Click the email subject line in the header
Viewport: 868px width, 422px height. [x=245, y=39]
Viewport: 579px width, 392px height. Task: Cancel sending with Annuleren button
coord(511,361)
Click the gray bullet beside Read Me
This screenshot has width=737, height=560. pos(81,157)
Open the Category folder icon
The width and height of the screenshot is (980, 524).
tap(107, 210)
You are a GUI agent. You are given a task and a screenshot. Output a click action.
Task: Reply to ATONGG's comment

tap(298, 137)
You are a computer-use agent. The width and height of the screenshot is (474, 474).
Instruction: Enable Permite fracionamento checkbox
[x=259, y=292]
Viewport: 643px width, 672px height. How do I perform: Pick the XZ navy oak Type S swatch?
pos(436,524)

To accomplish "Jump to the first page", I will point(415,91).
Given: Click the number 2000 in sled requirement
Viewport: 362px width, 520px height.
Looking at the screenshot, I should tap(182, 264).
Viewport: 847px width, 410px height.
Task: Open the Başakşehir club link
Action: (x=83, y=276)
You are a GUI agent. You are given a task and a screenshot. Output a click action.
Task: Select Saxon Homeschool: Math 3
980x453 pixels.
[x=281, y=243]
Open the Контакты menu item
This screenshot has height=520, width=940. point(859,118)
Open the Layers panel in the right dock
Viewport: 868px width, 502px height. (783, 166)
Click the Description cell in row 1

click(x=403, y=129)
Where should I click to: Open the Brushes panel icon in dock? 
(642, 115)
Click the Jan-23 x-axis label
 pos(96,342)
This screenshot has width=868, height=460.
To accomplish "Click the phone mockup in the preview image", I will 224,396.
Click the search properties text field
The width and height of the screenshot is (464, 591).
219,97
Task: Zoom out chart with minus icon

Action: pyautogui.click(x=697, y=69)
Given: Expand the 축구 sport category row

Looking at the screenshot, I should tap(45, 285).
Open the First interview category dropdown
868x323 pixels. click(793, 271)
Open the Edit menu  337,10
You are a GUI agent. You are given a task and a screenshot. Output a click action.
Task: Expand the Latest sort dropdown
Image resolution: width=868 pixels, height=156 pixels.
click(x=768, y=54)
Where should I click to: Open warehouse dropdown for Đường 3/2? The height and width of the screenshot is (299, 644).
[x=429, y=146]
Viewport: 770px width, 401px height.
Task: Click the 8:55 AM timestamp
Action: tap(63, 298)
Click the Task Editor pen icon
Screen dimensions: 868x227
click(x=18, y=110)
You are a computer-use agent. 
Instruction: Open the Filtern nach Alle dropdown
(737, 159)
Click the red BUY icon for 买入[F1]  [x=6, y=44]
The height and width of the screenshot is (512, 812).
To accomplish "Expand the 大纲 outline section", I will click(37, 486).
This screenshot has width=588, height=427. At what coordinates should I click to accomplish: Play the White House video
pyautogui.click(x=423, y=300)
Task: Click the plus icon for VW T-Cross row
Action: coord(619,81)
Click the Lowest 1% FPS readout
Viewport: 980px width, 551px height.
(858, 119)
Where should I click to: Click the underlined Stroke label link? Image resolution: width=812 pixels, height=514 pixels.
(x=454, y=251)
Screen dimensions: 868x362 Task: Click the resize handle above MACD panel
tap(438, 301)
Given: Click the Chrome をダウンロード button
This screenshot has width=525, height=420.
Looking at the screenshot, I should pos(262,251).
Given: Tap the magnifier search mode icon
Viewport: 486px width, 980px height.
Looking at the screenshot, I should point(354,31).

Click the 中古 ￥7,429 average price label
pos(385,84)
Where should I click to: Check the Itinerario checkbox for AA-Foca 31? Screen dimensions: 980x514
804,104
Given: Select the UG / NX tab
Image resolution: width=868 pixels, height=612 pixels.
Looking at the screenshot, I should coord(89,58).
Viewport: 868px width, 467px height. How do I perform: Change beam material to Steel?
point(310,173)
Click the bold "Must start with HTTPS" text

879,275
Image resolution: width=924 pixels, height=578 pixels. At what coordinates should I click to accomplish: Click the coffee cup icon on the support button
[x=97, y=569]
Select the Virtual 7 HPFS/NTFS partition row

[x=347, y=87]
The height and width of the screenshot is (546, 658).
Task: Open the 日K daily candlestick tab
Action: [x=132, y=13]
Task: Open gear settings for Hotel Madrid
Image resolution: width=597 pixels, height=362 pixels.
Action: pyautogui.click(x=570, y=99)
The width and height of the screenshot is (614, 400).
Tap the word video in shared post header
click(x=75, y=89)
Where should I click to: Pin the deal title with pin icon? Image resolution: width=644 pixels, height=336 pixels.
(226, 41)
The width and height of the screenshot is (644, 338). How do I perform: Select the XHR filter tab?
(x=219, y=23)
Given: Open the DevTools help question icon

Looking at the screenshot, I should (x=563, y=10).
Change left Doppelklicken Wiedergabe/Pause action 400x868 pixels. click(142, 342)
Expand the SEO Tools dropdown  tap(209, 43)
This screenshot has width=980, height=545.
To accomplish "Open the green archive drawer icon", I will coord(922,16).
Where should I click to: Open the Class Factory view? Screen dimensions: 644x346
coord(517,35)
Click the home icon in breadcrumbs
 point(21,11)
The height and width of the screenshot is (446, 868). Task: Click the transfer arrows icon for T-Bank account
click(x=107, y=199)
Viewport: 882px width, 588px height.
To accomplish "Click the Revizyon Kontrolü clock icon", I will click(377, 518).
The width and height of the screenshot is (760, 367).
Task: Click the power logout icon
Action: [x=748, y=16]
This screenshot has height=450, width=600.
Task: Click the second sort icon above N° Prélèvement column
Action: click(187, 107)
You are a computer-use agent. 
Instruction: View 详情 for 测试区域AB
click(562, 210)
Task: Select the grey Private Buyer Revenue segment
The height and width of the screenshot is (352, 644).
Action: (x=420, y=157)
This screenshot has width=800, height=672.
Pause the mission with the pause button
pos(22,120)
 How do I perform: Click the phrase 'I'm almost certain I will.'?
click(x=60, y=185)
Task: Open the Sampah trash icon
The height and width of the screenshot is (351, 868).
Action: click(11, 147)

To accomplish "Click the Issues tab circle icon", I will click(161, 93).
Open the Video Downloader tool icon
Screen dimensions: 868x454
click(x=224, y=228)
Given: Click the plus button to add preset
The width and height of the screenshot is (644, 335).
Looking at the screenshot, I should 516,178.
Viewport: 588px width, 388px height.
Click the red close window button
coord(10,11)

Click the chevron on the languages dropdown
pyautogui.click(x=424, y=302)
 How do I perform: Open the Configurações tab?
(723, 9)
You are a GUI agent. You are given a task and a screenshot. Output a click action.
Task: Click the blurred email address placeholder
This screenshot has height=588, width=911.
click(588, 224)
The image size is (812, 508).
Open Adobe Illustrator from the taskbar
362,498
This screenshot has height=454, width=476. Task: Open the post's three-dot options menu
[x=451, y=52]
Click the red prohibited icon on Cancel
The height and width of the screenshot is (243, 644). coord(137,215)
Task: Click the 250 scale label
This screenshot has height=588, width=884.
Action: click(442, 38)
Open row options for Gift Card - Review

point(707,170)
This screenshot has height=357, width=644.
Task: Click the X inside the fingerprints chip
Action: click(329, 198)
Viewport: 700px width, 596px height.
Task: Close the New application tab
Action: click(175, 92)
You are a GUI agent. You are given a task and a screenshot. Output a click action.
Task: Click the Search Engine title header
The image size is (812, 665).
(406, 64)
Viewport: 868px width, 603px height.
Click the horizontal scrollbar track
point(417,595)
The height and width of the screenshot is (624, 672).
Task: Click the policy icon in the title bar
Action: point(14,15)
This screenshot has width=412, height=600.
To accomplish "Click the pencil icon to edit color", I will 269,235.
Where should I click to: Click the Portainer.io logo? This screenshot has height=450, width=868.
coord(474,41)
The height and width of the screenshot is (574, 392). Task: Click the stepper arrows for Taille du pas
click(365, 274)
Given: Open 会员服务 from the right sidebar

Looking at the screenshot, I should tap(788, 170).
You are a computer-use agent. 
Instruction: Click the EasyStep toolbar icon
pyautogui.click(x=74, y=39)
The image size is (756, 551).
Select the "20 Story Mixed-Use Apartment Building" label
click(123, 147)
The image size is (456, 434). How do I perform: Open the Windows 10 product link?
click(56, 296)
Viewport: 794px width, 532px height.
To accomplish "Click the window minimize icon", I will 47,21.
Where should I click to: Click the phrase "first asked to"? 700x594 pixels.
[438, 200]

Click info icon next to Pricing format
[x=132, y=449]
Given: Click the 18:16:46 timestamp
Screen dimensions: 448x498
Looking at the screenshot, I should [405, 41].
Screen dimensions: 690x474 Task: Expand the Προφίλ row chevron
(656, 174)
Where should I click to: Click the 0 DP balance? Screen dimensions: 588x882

== == ==

**WHAT IS EXPECTED**
Please copy the lines above word for word, from the line with "The width and height of the screenshot is (644, 338)." to the line with "click(x=107, y=199)", including both of those lines.

**RESPONSE**
The width and height of the screenshot is (644, 338). How do I perform: Select the XHR filter tab?
(x=219, y=23)
Given: Open the DevTools help question icon

Looking at the screenshot, I should (x=563, y=10).
Change left Doppelklicken Wiedergabe/Pause action 400x868 pixels. click(142, 342)
Expand the SEO Tools dropdown  tap(209, 43)
This screenshot has width=980, height=545.
To accomplish "Open the green archive drawer icon", I will coord(922,16).
Where should I click to: Open the Class Factory view? Screen dimensions: 644x346
coord(517,35)
Click the home icon in breadcrumbs
 point(21,11)
The height and width of the screenshot is (446, 868). Task: Click the transfer arrows icon for T-Bank account
click(x=107, y=199)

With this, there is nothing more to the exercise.